15. The audio processing device of claim 12, wherein the hearing protection unit comprises:

a calculation unit to calculate warning parameters if the mean audio energy exceeds the predetermined critical level; and

a UI (user interface) management unit to manage UIs corresponding to the warning parameters calculated by the calculation unit and to indicate the warning parameters in their corresponding UIs.

16. The audio processing device of claim 15, wherein the hearing protection unit further comprises a gain control unit to adjust the current audio volume level to a preset audio volume level if the hearing protection mode is enabled.

17. A computer readable recording medium having recorder thereon a program to execute an audio processing method comprising:

sampling audio signals and ambient noise signals for a predetermined time frame;

calculating means of audio energy and noise level accumulated for the predetermined time frame, from the sampled audio signals and the sampled ambient noise signals; and

performing a noise cancellation process or a hearing protection process each time the extracted audio energy and the extracted noise level exceed or are equal to predetermined critical levels.
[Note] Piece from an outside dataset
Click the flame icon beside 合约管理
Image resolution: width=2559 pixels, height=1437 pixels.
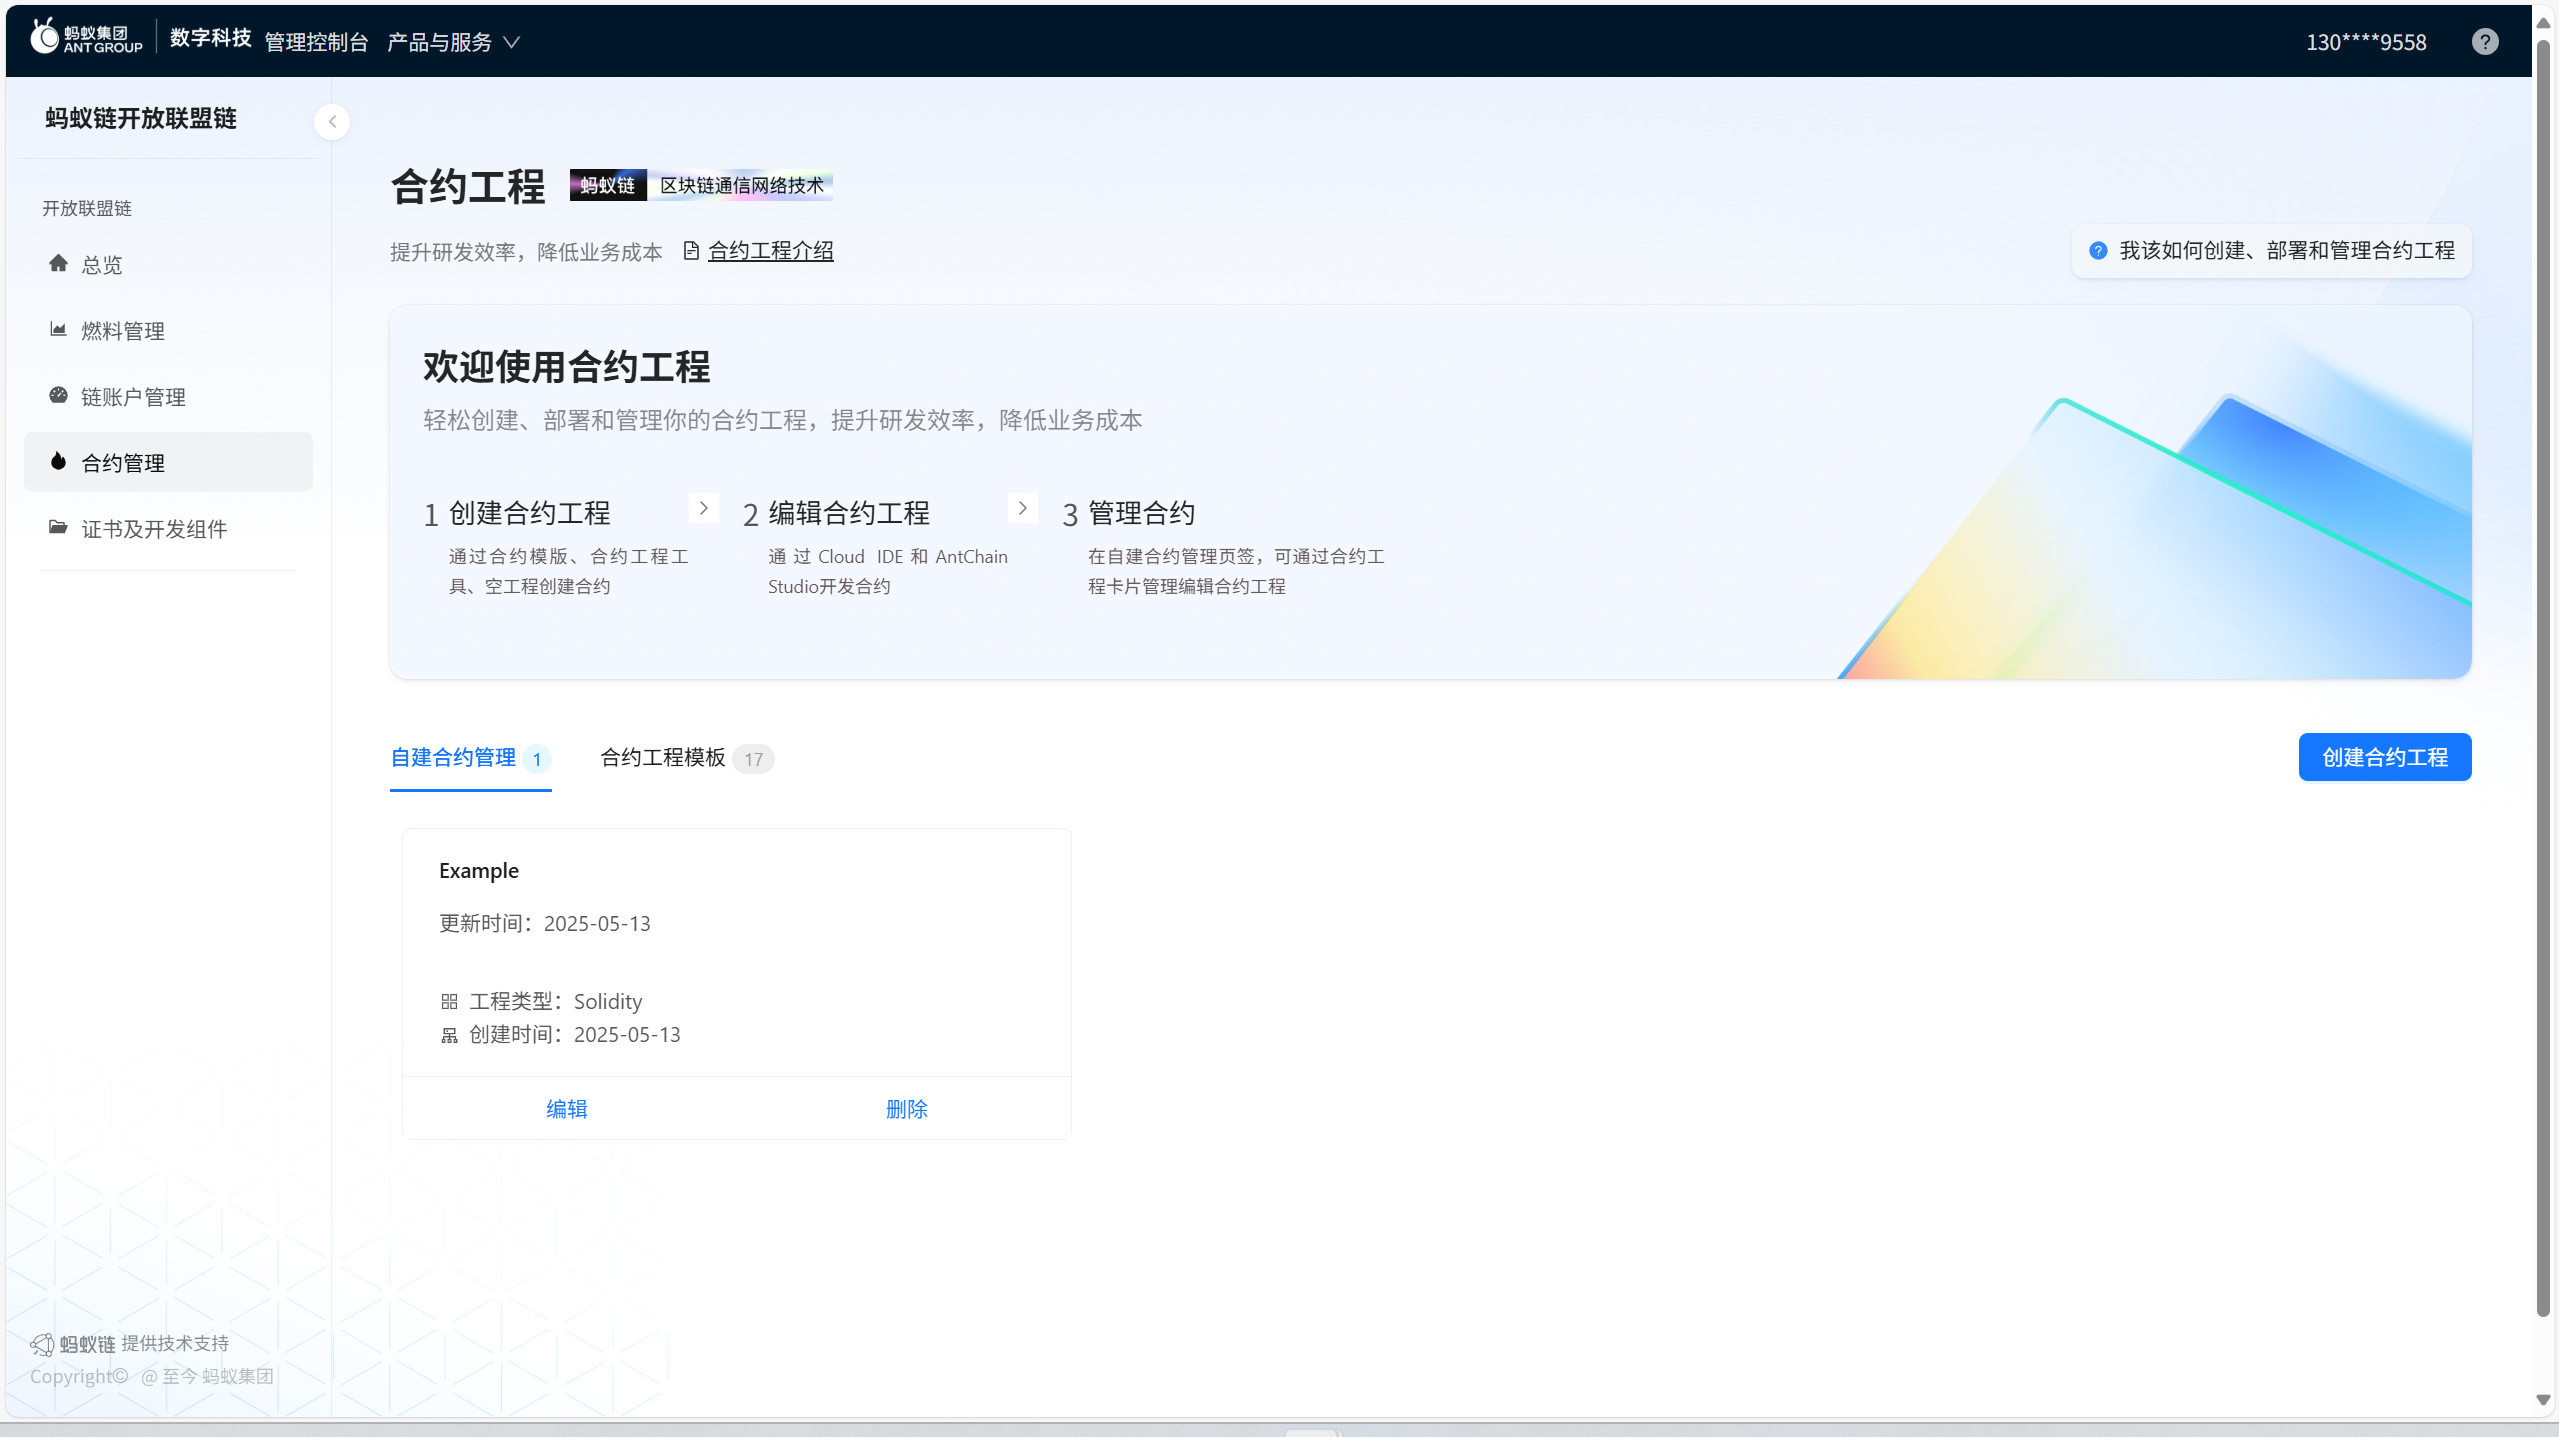click(58, 462)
18. An audio processing device, comprising:

an input unit to input media content; and

a signal processor to sample digital audio signals decoded from the media content for a predetermined time frame and to sample ambient noise signals obtained through a microphone type input for a predetermined time frame, to calculate mean audio energy and mean noise level accumulated for a predetermined time frame, and to determine whether to perform noise removal based on the calculations.

19. The device of claim 18, wherein the determination whether to perform noise removal is based on whether the calculated mean noise level exceeds or is equal to a predetermined critical level.

20. The audio processing device of claim 19, further comprising:

a hearing protection unit to generate warning parameters for hearing protection each time the mean audio energy exceeds or is equal to a predetermined critical level, to output the warning parameters and to adjust the current audio volume level to a predetermined audio volume level when the mean audio energy exceeds or is equal to the predetermined critical level while a hearing protection mode is enabled by a user.

21. The audio processing device of claim 20, wherein the hearing protection unit also outputs graphics or characters corresponding to warning parameters, as radio frequency (RF) signals to an LCD panel of a remote controller.

22. A method of processing audio, comprising:

receiving media content;

sampling digital audio signals decoded from the media content for a predetermined time frame and sampling ambient noise signals obtained through a microphone type input for a predetermined time frame;

calculating mean audio energy and mean noise level accumulated for a predetermined time frame; and

determining whether to perform noise removal based on the calculations.